Set out exactly, line by line, the stretch of data below that begins at the line containing "Viewport: 1204px width, 999px" and ends at the line containing "You are a computer-use agent. This", with both ends kept.
* * * * * * * * *
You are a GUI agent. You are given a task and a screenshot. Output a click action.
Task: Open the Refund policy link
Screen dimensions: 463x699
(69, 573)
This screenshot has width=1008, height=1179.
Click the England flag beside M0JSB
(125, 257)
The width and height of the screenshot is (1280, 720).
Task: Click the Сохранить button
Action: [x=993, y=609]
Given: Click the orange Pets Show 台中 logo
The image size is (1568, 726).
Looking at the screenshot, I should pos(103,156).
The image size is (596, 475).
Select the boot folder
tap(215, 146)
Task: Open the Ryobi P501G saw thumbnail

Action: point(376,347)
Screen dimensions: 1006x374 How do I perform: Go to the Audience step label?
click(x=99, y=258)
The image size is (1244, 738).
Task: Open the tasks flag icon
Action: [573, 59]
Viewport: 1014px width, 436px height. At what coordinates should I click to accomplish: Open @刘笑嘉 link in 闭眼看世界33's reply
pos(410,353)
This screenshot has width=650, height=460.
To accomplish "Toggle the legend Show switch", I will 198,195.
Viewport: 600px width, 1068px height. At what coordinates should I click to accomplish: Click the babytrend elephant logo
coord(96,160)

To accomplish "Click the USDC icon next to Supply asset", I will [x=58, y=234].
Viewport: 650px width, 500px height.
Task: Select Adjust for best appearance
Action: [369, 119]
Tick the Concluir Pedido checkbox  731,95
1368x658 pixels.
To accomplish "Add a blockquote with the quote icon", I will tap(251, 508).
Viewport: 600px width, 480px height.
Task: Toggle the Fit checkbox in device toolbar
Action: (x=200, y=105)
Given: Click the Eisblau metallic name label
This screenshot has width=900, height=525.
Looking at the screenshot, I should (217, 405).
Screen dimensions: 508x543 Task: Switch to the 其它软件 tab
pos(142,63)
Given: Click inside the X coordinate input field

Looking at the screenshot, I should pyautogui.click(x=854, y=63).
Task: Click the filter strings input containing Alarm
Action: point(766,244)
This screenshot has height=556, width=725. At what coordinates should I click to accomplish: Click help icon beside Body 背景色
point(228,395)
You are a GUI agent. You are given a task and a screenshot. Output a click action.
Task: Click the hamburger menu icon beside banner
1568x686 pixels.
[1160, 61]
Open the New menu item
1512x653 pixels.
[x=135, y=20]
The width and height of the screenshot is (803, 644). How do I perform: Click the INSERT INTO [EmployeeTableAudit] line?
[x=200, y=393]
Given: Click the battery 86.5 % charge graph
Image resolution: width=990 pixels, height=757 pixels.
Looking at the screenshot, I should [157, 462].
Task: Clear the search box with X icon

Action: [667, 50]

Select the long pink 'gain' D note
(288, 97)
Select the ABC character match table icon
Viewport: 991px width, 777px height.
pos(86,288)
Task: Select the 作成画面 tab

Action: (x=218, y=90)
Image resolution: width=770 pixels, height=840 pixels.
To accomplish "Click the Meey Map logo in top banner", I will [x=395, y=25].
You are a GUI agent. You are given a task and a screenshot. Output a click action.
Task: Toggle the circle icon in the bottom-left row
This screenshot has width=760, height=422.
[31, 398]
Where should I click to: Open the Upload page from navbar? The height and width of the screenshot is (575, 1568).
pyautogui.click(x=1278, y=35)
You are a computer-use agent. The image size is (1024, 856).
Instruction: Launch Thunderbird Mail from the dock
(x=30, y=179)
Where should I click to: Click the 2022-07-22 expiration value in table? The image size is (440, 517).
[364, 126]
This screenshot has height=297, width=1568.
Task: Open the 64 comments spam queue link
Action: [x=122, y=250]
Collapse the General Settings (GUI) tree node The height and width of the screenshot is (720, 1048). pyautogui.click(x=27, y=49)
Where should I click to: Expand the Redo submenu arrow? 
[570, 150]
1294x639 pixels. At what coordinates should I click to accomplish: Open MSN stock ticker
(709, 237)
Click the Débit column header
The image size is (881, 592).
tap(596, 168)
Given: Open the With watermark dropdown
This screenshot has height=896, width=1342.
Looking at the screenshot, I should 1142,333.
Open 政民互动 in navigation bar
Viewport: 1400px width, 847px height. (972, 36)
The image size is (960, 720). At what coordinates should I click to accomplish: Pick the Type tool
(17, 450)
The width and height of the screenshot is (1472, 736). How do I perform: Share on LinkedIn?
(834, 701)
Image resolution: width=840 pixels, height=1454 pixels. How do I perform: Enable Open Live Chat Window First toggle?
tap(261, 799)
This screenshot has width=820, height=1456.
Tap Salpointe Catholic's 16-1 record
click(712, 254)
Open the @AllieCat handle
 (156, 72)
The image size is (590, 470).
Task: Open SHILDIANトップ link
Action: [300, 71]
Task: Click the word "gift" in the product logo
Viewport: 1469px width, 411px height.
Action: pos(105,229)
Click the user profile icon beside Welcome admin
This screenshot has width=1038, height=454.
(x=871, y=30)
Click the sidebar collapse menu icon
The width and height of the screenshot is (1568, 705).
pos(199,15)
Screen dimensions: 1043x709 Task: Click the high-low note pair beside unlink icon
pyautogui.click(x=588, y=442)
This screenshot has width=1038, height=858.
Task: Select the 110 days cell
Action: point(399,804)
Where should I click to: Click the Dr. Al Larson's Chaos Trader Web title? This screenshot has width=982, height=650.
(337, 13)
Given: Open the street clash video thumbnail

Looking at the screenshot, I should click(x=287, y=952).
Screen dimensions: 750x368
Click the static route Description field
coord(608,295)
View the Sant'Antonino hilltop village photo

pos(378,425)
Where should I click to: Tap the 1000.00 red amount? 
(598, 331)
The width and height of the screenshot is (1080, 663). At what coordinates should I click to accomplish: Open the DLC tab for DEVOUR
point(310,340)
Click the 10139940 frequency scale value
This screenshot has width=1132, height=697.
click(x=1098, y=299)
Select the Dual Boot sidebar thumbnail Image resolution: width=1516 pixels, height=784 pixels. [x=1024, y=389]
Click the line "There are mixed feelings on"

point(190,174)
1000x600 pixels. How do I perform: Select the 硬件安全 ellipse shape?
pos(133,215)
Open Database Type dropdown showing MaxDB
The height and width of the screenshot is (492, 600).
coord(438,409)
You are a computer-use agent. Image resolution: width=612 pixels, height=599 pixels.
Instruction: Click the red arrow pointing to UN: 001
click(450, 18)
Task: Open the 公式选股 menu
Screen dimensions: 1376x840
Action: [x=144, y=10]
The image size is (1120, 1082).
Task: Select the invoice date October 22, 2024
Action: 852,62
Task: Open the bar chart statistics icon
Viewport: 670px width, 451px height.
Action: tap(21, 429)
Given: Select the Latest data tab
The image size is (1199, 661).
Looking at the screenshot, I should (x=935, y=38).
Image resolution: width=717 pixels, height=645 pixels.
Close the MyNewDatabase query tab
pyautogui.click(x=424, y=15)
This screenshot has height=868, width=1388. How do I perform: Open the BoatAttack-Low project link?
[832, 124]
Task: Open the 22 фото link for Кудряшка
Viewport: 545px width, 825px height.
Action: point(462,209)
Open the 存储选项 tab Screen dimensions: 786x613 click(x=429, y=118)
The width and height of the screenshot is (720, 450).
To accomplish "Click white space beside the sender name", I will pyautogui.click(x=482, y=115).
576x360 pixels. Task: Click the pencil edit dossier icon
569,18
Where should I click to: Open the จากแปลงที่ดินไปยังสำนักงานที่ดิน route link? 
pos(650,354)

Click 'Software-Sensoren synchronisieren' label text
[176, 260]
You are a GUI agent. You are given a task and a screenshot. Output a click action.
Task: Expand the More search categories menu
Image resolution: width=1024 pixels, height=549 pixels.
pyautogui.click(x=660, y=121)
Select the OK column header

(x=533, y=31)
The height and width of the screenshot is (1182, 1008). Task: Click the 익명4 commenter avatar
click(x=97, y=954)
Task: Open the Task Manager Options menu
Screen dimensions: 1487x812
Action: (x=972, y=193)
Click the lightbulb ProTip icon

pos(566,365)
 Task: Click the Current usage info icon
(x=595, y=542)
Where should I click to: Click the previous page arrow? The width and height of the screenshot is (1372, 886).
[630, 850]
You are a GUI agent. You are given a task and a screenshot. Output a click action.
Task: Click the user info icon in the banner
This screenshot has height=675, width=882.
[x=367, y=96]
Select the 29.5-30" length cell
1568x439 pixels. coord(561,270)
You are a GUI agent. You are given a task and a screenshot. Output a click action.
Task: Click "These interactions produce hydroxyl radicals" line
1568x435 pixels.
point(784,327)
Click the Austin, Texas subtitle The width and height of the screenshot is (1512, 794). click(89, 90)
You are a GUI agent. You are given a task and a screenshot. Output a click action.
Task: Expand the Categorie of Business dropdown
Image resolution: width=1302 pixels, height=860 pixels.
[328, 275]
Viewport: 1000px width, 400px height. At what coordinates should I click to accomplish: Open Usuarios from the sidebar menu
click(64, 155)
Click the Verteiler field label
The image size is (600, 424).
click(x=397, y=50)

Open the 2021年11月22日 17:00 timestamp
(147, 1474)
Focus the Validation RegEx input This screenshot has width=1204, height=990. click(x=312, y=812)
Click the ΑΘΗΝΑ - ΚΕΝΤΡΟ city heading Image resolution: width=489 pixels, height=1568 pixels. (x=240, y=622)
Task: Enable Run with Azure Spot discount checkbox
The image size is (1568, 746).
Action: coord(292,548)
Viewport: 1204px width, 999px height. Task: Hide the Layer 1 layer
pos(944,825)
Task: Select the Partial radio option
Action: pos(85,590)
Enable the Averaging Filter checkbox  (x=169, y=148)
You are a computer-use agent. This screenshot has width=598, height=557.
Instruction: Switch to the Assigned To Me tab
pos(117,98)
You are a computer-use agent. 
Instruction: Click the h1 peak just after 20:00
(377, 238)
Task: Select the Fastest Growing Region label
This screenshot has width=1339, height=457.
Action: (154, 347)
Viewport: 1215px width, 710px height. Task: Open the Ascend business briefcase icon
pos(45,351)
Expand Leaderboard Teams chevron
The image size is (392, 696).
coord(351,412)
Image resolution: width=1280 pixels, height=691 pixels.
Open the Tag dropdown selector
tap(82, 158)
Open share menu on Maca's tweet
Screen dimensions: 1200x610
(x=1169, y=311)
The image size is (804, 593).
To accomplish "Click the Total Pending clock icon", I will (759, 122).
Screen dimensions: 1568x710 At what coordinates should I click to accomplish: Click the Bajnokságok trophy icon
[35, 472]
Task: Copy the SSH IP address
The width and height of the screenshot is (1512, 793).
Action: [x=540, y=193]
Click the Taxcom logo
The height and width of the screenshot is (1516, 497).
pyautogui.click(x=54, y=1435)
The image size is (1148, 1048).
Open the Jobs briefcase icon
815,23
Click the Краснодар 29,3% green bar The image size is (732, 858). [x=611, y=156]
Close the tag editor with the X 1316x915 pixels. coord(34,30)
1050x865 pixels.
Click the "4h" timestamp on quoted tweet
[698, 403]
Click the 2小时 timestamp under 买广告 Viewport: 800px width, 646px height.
* * * * * * * * *
Answer box ->
Viewport: 1204px width, 999px height. Task: Hide the Layer 1 layer
pos(944,825)
Task: Select the Partial radio option
Action: pos(85,590)
Enable the Averaging Filter checkbox  (x=169, y=148)
You are a computer-use agent. This screenshot has width=598, height=557.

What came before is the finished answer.